Аннотация: Весной холмы дарят умиротворение и покой, но чтобы дойти до них нужен Путеводный фонарь, свеча... и кусочек солнечного луча
Карамельное солнце лисиц
Карамельное солнце в ладонях... Тихо тянется сладкий закат... Словно прозрачный леденец, опускается за зелёный бархат холмов солнечный луч. Мне довелось слышать одну историю... Когда-то очень давно. Хочу проверить, так ли это.
Под стрёкот взволнованных моими шагами кузнечиков, отплывает вместе с солнцем по озеру день. Здесь - островок тишины. Лёгкое покрывало умиротворения, под которое так необходимо нырять. Ветер теперь нежно гладит по щекам и, порывами налетая, пытается обнять меня. Треплет волосы, дёргает за высокий "хвостик", что-то весело шумит рядом.
Когда-то я пришла сюда первый раз. После той истории с волком. И поняла, ЧТО мне на самом деле было нужно.
Я бы осталась здесь надолго и зимой. Обязательно - с фонарём, из тех, что ковали из крепкого железа в 17 веке по особому заказу или распоряжению. В витражных стеклах такого фонаря жёлтая свеча весело бы пощелкивала острым язычком, как в те давние времена, позволяя любоваться сквозь стекло на укрытые зимним пухом холмы. На тонкие пальцы деревьев, выглядывающие из снежной муфты. Словно пальцы пианистки... балерины... При свете Путеводного фонаря гул ветра можно было бы принять за восторженный шум толпы.
Но сейчас мой фонарь - солнце. Я не в руках его "держу", но на ладонях, словно остывающий уголёк в матушкиной печи... Пламя всё краснеет. Я слышу не треск свечи, вместо этого - голоса кузнечиков и тихий пересвист сусликов. Так свистит ветер февральскими вечерами. И не понятно: суслики ли подражают ветру, или он сам, копируя их свист, тоскует о лете.
О лете я скучаю часто. Но - не свищу. Вместо этого, вспоминая тёплые дни и моменты (о, как здорово, когда они совпадают!), я начинаю тихо мурлыкать. Не то просто песенки, не то - по-кошачьи бархатно. Хотя для меня ещё это непривычно. Но, говорят, этому быстро учишься. Посмотрим.

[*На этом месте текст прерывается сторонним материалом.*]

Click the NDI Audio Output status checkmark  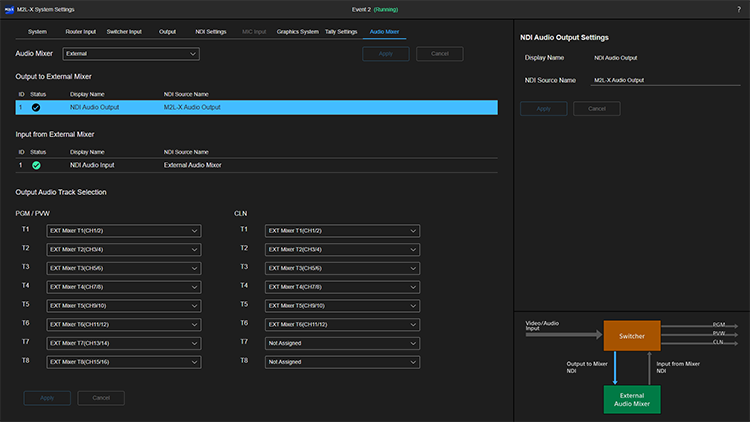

Иногда мне нечего бывает выплеснуть в Мир: нет эмоции, нет мотива, а, значит, нет и песни. Вот тогда я боюсь. Боюсь, что меня не стало, а я и не знаю об этом. Боюсь, что не замечу, как управление примет автопилот. И вряд ли тогда добрый Крёстный сможет разобраться в тонком механизме автомата. Боюсь стать просто игрушкой, которую так и поставят на полку жизни за ненадобностью, и будут иногда доставать из кладовой воспоминаний, любуясь мегабайтами приятных моментов. Ведь они - всегда лёгкие, эти мегабайты. Боюсь, и я лёгкая тоже.

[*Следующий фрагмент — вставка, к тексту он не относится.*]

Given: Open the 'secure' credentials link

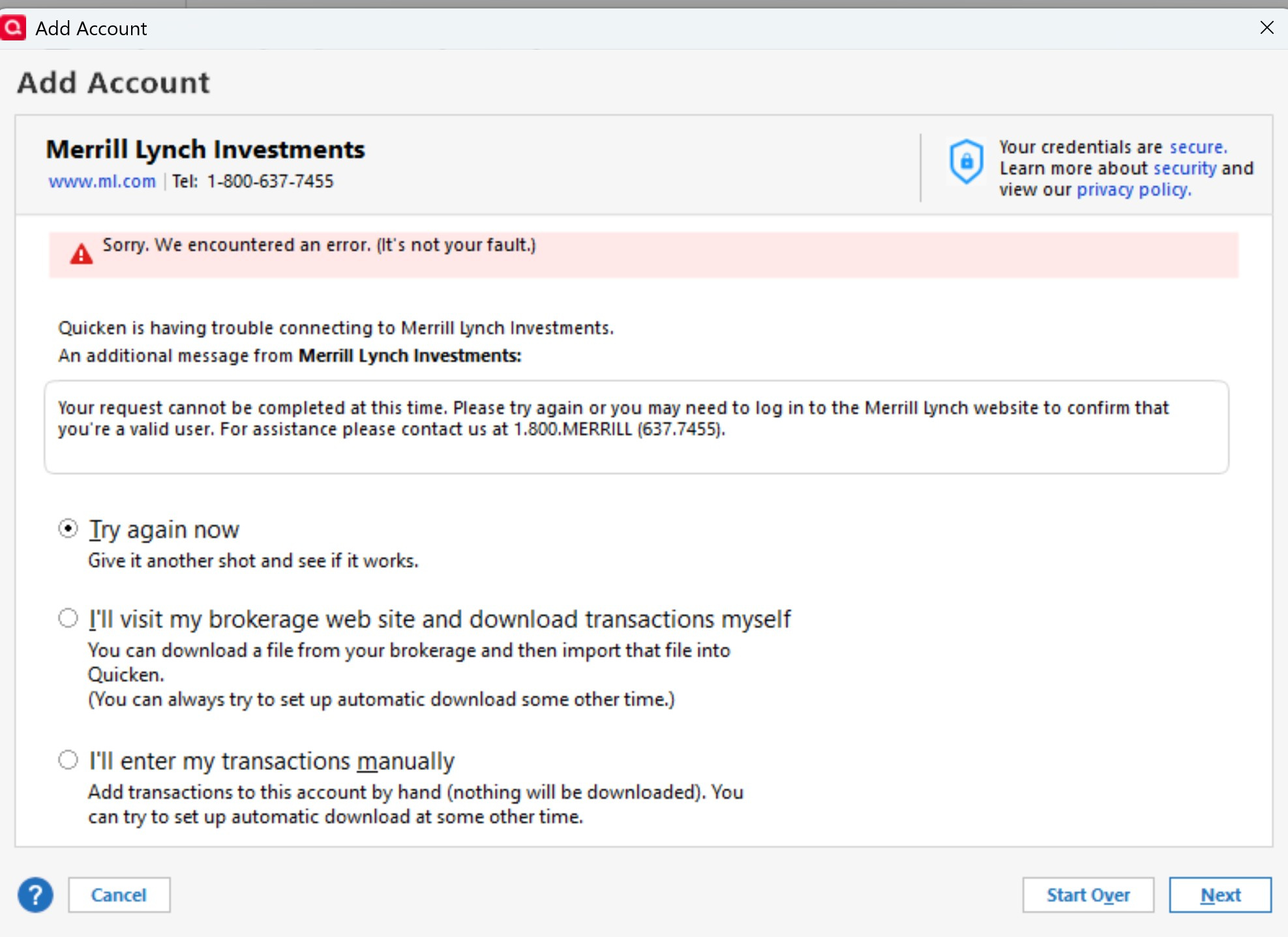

Чтобы внезапно не разлететься на крошки осколков, поранив чем-нибудь острым чужую память, мне необходимо приходить сюда. На холмы. Залезать под одеяло запахов и умиротворённости, выглядывать из этой уютной норки, и пропитываться ароматным покоем...
Иногда, в эту норку людидобрые пытаются просунуть вкусняшки. То, что им кажется наслаждением. Навязать его, как ошейник и приручить меня тем самым к себе! Да не нужна мне здесь ваша еда! В моей норе умиротворения и медитации! Вы что, и сами в своей постели едите!? Тьфу, хоть плакат вешай "НЕ КОРМИТЬ!". Как в зоопарке.
У меня другая, недостижимая пока мечта... я хочу лизнуть Солнце! Мне кажется, что оно сделает меня ещё рыжее и, возможно (на что я надеюсь), мои глаза начнут светиться в темноте. Сами! Тогда зимой мне не придётся обжигаться о верх фонаря и подолгу вынюхивать в воздухе нужные запахи. Тогда я наконец-то взмахну хвостом и, уже не заметая следов, помчусь, освещая себе путь, вдаль, ища того волка, который в тайне слизнул серебряный блин луны с поверхности озера...
Взмахну хвостом и понесусь, намурлыкивая не то весёлый мотивчик, не то по-кошачьи бархатно песню, которую напевала мне бабушка у колыбели. Несмотря на то, что лисам это не свойственно. Но ничего, когда-нибудь и у меня вырастет девятый хвост. И я смогу спокойно оборачиваться то человеком, то зверем. И никогда больше не испугаюсь неведомых превращений.
А пока мои рыжие волосы трепещут пожаром на игривом ветру.